Epson Pro Cinema 7100 projector

This is the Pro version of the Epson Home Cinema 6100 listed in the Entry level price group. You are paying more to buy this from a local dealer, but you do get a ceiling mount and spare lamp (but it still nets out to this price group). In addition, the Pro Cinema 7100 comes with an extra year of warranty and replacement (3 years total), and will support an anamorphic lens (few are likely to go that route – if you can afford an anamorphic lens, you’d buy the Pro Cinema 7500UB)! Overall, what you have here is an affordable projector with plenty of lumens. It can handle typical screens up to 110″ or even a size larger, in its best mode, and has lumens to spare, even with some room lighting, on larger screens, including my 128″, in brightest modes.

Black levels are not up to the “ultra-high-contrast” 3LCD projectors, but are comparable or better than the other 3LCD projectors and almost all of the DLP projectors in this price range. Strong performance for family rooms with ambient light, and a very good image overall.

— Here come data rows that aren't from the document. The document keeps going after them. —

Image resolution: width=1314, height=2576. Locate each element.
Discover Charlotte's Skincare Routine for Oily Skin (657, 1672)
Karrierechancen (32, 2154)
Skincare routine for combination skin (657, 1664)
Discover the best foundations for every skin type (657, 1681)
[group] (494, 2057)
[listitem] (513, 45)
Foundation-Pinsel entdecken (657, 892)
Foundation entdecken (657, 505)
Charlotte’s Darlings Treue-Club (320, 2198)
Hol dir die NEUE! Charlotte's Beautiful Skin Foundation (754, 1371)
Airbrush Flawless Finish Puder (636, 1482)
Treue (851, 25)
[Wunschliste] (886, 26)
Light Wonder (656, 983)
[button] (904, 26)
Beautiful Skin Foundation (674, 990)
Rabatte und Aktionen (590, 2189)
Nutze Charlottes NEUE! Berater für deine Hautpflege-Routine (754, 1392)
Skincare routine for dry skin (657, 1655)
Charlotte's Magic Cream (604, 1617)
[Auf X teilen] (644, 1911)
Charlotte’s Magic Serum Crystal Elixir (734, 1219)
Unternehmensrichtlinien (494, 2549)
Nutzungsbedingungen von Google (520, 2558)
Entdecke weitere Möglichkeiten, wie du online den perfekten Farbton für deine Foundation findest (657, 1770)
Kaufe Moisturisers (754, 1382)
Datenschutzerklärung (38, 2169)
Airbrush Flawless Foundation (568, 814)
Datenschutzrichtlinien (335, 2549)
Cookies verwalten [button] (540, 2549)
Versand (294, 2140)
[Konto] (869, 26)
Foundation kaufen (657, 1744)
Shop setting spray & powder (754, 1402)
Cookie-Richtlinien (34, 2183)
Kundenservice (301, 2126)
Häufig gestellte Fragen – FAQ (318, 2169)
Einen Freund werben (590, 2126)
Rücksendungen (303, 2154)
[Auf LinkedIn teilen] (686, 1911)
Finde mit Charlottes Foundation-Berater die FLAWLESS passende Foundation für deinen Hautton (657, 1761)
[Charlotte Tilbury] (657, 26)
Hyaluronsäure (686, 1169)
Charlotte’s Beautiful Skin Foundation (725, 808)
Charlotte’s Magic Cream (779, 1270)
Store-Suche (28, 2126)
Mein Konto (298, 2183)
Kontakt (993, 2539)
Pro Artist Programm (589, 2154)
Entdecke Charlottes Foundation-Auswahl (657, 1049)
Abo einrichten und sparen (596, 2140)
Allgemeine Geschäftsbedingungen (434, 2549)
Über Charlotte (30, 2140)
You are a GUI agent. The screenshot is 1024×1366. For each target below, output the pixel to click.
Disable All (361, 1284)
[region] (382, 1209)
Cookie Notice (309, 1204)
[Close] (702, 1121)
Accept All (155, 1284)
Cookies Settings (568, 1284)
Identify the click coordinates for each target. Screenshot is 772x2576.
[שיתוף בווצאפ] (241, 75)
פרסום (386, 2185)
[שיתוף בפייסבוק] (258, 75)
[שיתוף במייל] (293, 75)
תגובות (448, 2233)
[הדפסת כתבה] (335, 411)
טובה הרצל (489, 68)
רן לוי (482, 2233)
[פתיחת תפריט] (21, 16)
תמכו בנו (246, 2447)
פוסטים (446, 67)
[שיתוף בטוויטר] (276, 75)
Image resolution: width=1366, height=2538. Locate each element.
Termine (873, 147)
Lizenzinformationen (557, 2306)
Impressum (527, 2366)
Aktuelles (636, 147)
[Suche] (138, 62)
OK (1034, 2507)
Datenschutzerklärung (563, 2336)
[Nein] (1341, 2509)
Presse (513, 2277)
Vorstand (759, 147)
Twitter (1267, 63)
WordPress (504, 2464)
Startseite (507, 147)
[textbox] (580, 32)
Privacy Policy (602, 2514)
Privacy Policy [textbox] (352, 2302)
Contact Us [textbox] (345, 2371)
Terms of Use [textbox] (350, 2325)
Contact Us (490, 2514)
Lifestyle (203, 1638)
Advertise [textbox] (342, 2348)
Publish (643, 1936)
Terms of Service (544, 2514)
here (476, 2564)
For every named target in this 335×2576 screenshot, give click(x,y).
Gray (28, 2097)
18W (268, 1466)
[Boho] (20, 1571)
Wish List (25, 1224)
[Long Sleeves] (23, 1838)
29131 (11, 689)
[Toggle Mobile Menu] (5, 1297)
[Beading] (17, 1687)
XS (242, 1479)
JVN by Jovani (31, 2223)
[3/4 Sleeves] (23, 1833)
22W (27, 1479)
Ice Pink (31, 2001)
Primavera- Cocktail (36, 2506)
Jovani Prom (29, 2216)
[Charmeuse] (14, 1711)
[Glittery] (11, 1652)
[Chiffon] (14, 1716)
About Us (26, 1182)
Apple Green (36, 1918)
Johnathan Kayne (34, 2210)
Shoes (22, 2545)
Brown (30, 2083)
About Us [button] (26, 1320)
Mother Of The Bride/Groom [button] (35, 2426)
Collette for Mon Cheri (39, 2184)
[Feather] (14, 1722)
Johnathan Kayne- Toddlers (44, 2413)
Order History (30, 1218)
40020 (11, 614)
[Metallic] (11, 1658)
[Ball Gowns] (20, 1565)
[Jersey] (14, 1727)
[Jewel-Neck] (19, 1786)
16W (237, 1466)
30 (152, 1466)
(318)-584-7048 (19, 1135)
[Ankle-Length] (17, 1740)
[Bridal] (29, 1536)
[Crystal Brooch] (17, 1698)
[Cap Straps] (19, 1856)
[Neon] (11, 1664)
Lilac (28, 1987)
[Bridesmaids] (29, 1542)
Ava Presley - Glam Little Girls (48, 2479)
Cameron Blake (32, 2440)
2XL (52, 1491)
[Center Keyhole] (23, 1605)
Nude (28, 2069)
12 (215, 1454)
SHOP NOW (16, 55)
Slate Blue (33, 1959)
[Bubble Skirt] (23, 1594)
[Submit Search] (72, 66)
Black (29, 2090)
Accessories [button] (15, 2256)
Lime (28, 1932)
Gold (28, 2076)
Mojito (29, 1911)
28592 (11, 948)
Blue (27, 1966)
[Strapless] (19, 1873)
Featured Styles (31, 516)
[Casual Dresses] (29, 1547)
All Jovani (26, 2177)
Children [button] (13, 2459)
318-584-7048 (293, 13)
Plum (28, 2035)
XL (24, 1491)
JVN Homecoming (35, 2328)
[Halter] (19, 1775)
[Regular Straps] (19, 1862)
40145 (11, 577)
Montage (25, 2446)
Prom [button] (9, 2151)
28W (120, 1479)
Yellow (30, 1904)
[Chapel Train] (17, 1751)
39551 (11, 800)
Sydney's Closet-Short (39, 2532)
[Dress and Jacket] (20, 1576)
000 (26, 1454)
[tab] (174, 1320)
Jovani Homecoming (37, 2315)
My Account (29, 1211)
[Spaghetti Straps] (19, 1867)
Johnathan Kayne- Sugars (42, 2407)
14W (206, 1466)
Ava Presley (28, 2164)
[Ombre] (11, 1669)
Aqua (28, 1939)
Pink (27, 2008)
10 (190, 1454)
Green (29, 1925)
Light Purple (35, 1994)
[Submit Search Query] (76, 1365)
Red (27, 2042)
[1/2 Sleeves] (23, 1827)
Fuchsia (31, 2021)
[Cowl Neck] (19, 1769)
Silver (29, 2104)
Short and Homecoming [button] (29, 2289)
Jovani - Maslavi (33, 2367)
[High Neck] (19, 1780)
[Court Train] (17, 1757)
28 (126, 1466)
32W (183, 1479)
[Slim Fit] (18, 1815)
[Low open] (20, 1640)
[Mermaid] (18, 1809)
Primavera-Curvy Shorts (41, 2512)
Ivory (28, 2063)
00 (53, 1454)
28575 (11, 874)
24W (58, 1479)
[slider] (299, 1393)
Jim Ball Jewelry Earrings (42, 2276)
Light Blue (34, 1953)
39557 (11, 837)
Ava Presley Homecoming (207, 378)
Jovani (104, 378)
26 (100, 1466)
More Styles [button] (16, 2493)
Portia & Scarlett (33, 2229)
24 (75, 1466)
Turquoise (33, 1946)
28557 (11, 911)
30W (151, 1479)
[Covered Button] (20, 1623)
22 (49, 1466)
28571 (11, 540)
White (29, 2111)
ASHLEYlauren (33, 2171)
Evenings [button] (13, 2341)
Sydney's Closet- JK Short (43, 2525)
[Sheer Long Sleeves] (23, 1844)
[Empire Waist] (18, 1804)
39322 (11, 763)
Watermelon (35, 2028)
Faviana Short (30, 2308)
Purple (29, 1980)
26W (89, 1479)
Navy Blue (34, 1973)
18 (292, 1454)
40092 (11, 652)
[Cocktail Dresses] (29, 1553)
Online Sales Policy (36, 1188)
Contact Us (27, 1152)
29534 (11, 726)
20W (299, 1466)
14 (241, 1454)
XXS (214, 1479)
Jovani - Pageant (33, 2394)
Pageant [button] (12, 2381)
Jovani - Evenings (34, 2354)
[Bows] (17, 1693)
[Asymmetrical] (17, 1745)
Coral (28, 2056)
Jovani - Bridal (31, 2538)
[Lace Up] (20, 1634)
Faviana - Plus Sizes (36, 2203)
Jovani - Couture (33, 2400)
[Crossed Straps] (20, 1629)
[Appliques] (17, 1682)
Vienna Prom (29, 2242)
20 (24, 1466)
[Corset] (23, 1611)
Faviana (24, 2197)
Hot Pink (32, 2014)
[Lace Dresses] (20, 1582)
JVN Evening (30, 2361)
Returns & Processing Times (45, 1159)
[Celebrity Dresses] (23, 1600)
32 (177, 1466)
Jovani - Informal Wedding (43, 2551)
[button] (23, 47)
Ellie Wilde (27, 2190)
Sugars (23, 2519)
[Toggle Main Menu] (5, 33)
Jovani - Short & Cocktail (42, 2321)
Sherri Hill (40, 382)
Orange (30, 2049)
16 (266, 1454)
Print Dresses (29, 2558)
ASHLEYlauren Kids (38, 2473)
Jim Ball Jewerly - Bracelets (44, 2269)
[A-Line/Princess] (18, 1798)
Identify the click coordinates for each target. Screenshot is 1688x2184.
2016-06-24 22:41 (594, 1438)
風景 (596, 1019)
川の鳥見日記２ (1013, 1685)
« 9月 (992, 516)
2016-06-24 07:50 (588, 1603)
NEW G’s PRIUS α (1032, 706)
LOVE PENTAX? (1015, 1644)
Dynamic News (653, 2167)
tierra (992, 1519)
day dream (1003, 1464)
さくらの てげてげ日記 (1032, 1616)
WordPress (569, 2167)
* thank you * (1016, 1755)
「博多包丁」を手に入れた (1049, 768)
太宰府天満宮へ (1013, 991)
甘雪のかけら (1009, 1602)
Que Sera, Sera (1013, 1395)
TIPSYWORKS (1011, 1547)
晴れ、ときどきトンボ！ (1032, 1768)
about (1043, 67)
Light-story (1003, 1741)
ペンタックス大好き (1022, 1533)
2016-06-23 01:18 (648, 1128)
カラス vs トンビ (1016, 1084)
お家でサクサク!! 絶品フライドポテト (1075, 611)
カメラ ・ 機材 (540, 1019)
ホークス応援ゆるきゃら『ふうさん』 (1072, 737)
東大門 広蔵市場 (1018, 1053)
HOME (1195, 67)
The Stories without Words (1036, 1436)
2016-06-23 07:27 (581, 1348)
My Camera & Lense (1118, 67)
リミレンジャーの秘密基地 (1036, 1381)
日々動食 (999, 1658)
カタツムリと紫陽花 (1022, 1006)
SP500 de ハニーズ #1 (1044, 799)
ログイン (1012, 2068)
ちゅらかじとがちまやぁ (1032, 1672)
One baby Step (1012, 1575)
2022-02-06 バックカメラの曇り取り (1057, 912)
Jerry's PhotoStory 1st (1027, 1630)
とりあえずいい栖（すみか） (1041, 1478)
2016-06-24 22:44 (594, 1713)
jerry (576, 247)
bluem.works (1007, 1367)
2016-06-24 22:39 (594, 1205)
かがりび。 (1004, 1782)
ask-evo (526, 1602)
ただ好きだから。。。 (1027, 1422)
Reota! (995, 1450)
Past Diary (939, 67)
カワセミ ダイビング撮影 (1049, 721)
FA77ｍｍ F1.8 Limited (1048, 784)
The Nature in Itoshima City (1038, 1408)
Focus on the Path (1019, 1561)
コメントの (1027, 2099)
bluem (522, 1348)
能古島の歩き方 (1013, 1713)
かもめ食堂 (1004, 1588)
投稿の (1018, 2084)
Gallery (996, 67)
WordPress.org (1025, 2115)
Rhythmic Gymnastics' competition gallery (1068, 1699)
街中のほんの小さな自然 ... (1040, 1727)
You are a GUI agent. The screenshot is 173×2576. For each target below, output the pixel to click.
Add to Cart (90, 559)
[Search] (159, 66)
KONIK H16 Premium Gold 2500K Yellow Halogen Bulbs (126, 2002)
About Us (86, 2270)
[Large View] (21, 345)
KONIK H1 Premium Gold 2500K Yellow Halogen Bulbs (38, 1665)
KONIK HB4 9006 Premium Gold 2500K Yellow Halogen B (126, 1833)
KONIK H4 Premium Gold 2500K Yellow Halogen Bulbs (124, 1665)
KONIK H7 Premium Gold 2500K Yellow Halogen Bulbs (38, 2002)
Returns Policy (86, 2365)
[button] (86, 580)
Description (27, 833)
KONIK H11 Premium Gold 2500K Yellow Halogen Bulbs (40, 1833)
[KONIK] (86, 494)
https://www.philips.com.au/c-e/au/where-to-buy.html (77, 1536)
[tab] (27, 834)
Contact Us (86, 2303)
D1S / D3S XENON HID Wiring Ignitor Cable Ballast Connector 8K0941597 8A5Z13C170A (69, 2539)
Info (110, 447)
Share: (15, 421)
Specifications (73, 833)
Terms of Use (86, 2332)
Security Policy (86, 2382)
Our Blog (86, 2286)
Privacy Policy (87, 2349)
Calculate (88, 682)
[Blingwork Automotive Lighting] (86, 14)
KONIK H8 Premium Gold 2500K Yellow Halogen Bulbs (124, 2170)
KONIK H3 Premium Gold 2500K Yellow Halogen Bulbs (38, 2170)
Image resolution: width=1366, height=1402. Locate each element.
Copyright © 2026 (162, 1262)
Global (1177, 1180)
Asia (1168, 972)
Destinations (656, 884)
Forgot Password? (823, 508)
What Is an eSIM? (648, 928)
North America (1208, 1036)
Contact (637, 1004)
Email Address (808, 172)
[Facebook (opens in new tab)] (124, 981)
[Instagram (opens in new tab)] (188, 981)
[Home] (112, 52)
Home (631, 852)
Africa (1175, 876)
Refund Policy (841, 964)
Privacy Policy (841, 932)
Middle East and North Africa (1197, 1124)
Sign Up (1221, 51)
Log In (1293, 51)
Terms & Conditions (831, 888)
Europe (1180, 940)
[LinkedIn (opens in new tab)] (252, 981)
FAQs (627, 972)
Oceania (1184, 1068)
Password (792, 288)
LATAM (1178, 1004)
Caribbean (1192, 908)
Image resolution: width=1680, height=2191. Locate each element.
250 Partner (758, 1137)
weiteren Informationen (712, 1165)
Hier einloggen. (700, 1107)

Panasonic PT-AE3000 projector

Most likely the best selling 1080p projector on the market, and for good reason. It is one of our favorites. It’s well thought out, has some very nice features and benefits, such as creative frame interpolation, and a pseudo anamorphic lens capability that allows you to pair it with a Cinemascope screen (2.35:1) without a very expensive external lens. Brightness is average, placement flexibility is excellent, and the warranty is marginal (one year), although currently (2/09) Panasonic is giving away a 2nd year warranty. The Panasonic is one of the more “film-like” 1080p projectors using 3LCD technology. For those who like to tweak, it has excellent color controls and a built in signal generator. Have a blast!

Black level performance is very, very, good. While not the best of the “ultra-high contrast” 3LCD projectors (in terms of black levels), it’s still a significant step up from the typical 1080p projector in this price range.

Optoma HD8200 projector

We’re still playing with this one, as I write this. The review will be posted in 3/09, after this report. It’s a classy looking unit from Optoma. It seems Optoma has finally gotten the message: That with no lens shift, and limited zoom lens, a projector inherently misses out on the majority of buyers. With a 1.5:1 zoom and lens shift, the HD8200 has very good placement flexibility. It seems to be very bright (not measured or calibrated yet), one of the brightest, around, so suitable for larger screens. Black level performance of the DLP based projector, however is just typical of those that are not “ultra-high-contrast” projectors. It does sport a dynamic iris to help out with black levels, but its functionality is a bit noticeable. Very interesting, the verdict is still out.

Sanyo PLV-Z3000 projector

The PLV-Z3000 is currently the least expensive of the “ultra-high-contrast” projectors out there, and that alone, should make it a very popular and successful projector. It currently sells (with rebate) for just a little more than the cut-off of $2100 for this category. That also makes it one of the least expensive projectors in the category. Black level performance is not quite as good as the other “ultra-high-contrast” projectors, but it is definitely much closer to those, than any of the more basic home theater projectors, such as the Epson 6100, or Sanyo’s entry level PLV-Z700, and for that matter, better than vitually all of the DLP projectors anywhere near its price.

This compact home theater projector offers excellent placement flexibility. Its image is also very sharp. In best mode it’s a little below average in brightness, so keep it to smaller screens. On the other hand, it has good brightness in brightest mode, so it can handle that same screen with a fair amount of ambient light when needed. Sanyo provides a 3 year warranty.